» **Work request**:
Retype the whole of the data exactly.

————————

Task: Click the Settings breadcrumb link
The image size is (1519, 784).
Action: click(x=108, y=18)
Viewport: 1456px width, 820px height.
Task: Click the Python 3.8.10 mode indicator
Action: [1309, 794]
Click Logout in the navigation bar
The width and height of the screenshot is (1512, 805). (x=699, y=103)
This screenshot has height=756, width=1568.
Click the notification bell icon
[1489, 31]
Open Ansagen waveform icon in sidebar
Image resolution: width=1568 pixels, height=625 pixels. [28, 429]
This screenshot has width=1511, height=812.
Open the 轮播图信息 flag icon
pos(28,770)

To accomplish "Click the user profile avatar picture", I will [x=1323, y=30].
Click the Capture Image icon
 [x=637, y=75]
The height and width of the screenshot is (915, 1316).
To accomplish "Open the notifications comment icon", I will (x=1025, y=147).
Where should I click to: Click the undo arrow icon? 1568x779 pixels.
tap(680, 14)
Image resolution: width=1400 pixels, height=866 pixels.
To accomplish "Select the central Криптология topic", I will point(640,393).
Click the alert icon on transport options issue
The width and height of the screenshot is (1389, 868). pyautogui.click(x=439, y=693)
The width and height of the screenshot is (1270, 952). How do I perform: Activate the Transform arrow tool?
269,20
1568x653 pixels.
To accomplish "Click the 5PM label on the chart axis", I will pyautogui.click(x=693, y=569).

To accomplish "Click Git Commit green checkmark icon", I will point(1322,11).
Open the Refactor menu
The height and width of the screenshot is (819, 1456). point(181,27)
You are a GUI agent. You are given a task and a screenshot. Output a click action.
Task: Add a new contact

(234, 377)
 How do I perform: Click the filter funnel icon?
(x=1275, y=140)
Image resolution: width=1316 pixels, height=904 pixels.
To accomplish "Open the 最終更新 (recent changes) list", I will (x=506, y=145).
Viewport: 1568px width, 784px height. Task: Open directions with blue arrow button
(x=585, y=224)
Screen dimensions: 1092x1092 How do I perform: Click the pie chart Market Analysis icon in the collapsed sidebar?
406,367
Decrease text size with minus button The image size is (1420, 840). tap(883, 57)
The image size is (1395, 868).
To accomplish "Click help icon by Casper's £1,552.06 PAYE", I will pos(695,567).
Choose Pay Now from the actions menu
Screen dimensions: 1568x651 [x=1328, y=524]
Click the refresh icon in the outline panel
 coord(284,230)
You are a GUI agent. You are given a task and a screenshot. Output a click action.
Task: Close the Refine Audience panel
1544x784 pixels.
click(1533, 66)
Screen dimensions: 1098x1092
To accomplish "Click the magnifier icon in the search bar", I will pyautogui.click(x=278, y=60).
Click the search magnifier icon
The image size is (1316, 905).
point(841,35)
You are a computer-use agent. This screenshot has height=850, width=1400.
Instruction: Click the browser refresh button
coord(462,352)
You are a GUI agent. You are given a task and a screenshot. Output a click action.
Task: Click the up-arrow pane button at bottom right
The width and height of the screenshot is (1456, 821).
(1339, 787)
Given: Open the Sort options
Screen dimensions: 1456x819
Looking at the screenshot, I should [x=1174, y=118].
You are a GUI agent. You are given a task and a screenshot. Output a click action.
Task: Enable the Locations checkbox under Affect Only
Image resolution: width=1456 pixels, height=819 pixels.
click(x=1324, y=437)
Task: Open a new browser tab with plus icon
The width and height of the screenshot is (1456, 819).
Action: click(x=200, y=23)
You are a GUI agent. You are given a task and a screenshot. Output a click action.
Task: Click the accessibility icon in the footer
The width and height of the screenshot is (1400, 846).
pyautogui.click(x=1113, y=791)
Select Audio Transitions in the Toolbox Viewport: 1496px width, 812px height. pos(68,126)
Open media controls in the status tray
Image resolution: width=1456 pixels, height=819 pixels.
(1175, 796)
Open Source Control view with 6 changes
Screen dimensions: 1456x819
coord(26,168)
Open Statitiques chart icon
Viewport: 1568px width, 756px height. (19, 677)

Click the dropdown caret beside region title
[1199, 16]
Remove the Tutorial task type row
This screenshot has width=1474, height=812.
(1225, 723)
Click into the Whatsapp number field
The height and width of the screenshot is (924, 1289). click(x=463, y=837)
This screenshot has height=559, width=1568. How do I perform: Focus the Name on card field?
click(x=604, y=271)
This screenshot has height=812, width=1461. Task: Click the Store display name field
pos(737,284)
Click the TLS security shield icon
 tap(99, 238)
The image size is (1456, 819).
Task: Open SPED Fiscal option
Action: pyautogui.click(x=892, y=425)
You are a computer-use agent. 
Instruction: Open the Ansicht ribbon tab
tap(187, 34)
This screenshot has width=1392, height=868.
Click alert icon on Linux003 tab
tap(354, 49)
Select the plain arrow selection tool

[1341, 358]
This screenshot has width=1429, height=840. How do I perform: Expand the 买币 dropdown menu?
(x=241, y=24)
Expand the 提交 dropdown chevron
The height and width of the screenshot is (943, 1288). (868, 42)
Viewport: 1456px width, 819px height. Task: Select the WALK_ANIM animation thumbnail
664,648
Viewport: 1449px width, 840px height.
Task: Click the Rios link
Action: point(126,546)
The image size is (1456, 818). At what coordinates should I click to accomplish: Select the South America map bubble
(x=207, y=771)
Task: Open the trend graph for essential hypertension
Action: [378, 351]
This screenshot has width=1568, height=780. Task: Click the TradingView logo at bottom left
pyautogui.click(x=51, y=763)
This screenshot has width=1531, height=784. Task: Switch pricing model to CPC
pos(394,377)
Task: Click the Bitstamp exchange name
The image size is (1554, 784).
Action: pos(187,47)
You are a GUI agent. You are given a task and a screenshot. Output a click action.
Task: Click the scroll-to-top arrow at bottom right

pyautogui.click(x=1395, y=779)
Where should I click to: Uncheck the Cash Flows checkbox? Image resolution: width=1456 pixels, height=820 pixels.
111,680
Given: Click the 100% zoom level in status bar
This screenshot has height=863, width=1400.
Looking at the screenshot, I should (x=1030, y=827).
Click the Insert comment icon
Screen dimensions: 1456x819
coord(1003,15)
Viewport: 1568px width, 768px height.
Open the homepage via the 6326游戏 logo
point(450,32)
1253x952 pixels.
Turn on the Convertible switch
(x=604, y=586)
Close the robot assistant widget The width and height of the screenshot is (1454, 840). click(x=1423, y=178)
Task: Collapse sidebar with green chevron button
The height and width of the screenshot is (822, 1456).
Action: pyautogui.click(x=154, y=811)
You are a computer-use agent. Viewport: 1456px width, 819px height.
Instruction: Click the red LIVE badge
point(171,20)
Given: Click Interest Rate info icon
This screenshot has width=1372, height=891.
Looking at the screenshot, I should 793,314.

————————

» **Result of this exercise**:
Task: Click the Settings breadcrumb link
The image size is (1519, 784).
Action: click(x=108, y=18)
Viewport: 1456px width, 820px height.
Task: Click the Python 3.8.10 mode indicator
Action: [1309, 794]
Click Logout in the navigation bar
The width and height of the screenshot is (1512, 805). (x=699, y=103)
This screenshot has height=756, width=1568.
Click the notification bell icon
[1489, 31]
Open Ansagen waveform icon in sidebar
Image resolution: width=1568 pixels, height=625 pixels. [28, 429]
This screenshot has width=1511, height=812.
Open the 轮播图信息 flag icon
pos(28,770)

To accomplish "Click the user profile avatar picture", I will [x=1323, y=30].
Click the Capture Image icon
 [x=637, y=75]
The height and width of the screenshot is (915, 1316).
To accomplish "Open the notifications comment icon", I will (x=1025, y=147).
Where should I click to: Click the undo arrow icon? 1568x779 pixels.
tap(680, 14)
Image resolution: width=1400 pixels, height=866 pixels.
To accomplish "Select the central Криптология topic", I will point(640,393).
Click the alert icon on transport options issue
The width and height of the screenshot is (1389, 868). pyautogui.click(x=439, y=693)
The width and height of the screenshot is (1270, 952). How do I perform: Activate the Transform arrow tool?
269,20
1568x653 pixels.
To accomplish "Click the 5PM label on the chart axis", I will pyautogui.click(x=693, y=569).

To accomplish "Click Git Commit green checkmark icon", I will point(1322,11).
Open the Refactor menu
The height and width of the screenshot is (819, 1456). point(181,27)
You are a GUI agent. You are given a task and a screenshot. Output a click action.
Task: Add a new contact

(234, 377)
 How do I perform: Click the filter funnel icon?
(x=1275, y=140)
Image resolution: width=1316 pixels, height=904 pixels.
To accomplish "Open the 最終更新 (recent changes) list", I will (x=506, y=145).
Viewport: 1568px width, 784px height. Task: Open directions with blue arrow button
(x=585, y=224)
Screen dimensions: 1092x1092 How do I perform: Click the pie chart Market Analysis icon in the collapsed sidebar?
406,367
Decrease text size with minus button The image size is (1420, 840). tap(883, 57)
The image size is (1395, 868).
To accomplish "Click help icon by Casper's £1,552.06 PAYE", I will pos(695,567).
Choose Pay Now from the actions menu
Screen dimensions: 1568x651 [x=1328, y=524]
Click the refresh icon in the outline panel
 coord(284,230)
You are a GUI agent. You are given a task and a screenshot. Output a click action.
Task: Close the Refine Audience panel
1544x784 pixels.
click(1533, 66)
Screen dimensions: 1098x1092
To accomplish "Click the magnifier icon in the search bar", I will pyautogui.click(x=278, y=60).
Click the search magnifier icon
The image size is (1316, 905).
point(841,35)
You are a computer-use agent. This screenshot has height=850, width=1400.
Instruction: Click the browser refresh button
coord(462,352)
You are a GUI agent. You are given a task and a screenshot. Output a click action.
Task: Click the up-arrow pane button at bottom right
The width and height of the screenshot is (1456, 821).
(1339, 787)
Given: Open the Sort options
Screen dimensions: 1456x819
Looking at the screenshot, I should [x=1174, y=118].
You are a GUI agent. You are given a task and a screenshot. Output a click action.
Task: Enable the Locations checkbox under Affect Only
Image resolution: width=1456 pixels, height=819 pixels.
click(x=1324, y=437)
Task: Open a new browser tab with plus icon
The width and height of the screenshot is (1456, 819).
Action: click(x=200, y=23)
You are a GUI agent. You are given a task and a screenshot. Output a click action.
Task: Click the accessibility icon in the footer
The width and height of the screenshot is (1400, 846).
pyautogui.click(x=1113, y=791)
Select Audio Transitions in the Toolbox Viewport: 1496px width, 812px height. pos(68,126)
Open media controls in the status tray
Image resolution: width=1456 pixels, height=819 pixels.
(1175, 796)
Open Source Control view with 6 changes
Screen dimensions: 1456x819
coord(26,168)
Open Statitiques chart icon
Viewport: 1568px width, 756px height. (19, 677)

Click the dropdown caret beside region title
[1199, 16]
Remove the Tutorial task type row
This screenshot has width=1474, height=812.
(1225, 723)
Click into the Whatsapp number field
The height and width of the screenshot is (924, 1289). click(x=463, y=837)
This screenshot has height=559, width=1568. How do I perform: Focus the Name on card field?
click(x=604, y=271)
This screenshot has height=812, width=1461. Task: Click the Store display name field
pos(737,284)
Click the TLS security shield icon
 tap(99, 238)
The image size is (1456, 819).
Task: Open SPED Fiscal option
Action: pyautogui.click(x=892, y=425)
You are a computer-use agent. 
Instruction: Open the Ansicht ribbon tab
tap(187, 34)
This screenshot has width=1392, height=868.
Click alert icon on Linux003 tab
tap(354, 49)
Select the plain arrow selection tool

[1341, 358]
This screenshot has width=1429, height=840. How do I perform: Expand the 买币 dropdown menu?
(x=241, y=24)
Expand the 提交 dropdown chevron
The height and width of the screenshot is (943, 1288). (868, 42)
Viewport: 1456px width, 819px height. Task: Select the WALK_ANIM animation thumbnail
664,648
Viewport: 1449px width, 840px height.
Task: Click the Rios link
Action: point(126,546)
The image size is (1456, 818). At what coordinates should I click to accomplish: Select the South America map bubble
(x=207, y=771)
Task: Open the trend graph for essential hypertension
Action: [378, 351]
This screenshot has width=1568, height=780. Task: Click the TradingView logo at bottom left
pyautogui.click(x=51, y=763)
This screenshot has width=1531, height=784. Task: Switch pricing model to CPC
pos(394,377)
Task: Click the Bitstamp exchange name
The image size is (1554, 784).
Action: pos(187,47)
You are a GUI agent. You are given a task and a screenshot. Output a click action.
Task: Click the scroll-to-top arrow at bottom right

pyautogui.click(x=1395, y=779)
Where should I click to: Uncheck the Cash Flows checkbox? Image resolution: width=1456 pixels, height=820 pixels.
111,680
Given: Click the 100% zoom level in status bar
This screenshot has height=863, width=1400.
Looking at the screenshot, I should (x=1030, y=827).
Click the Insert comment icon
Screen dimensions: 1456x819
coord(1003,15)
Viewport: 1568px width, 768px height.
Open the homepage via the 6326游戏 logo
point(450,32)
1253x952 pixels.
Turn on the Convertible switch
(x=604, y=586)
Close the robot assistant widget The width and height of the screenshot is (1454, 840). click(x=1423, y=178)
Task: Collapse sidebar with green chevron button
The height and width of the screenshot is (822, 1456).
Action: pyautogui.click(x=154, y=811)
You are a computer-use agent. Viewport: 1456px width, 819px height.
Instruction: Click the red LIVE badge
point(171,20)
Given: Click Interest Rate info icon
This screenshot has width=1372, height=891.
Looking at the screenshot, I should 793,314.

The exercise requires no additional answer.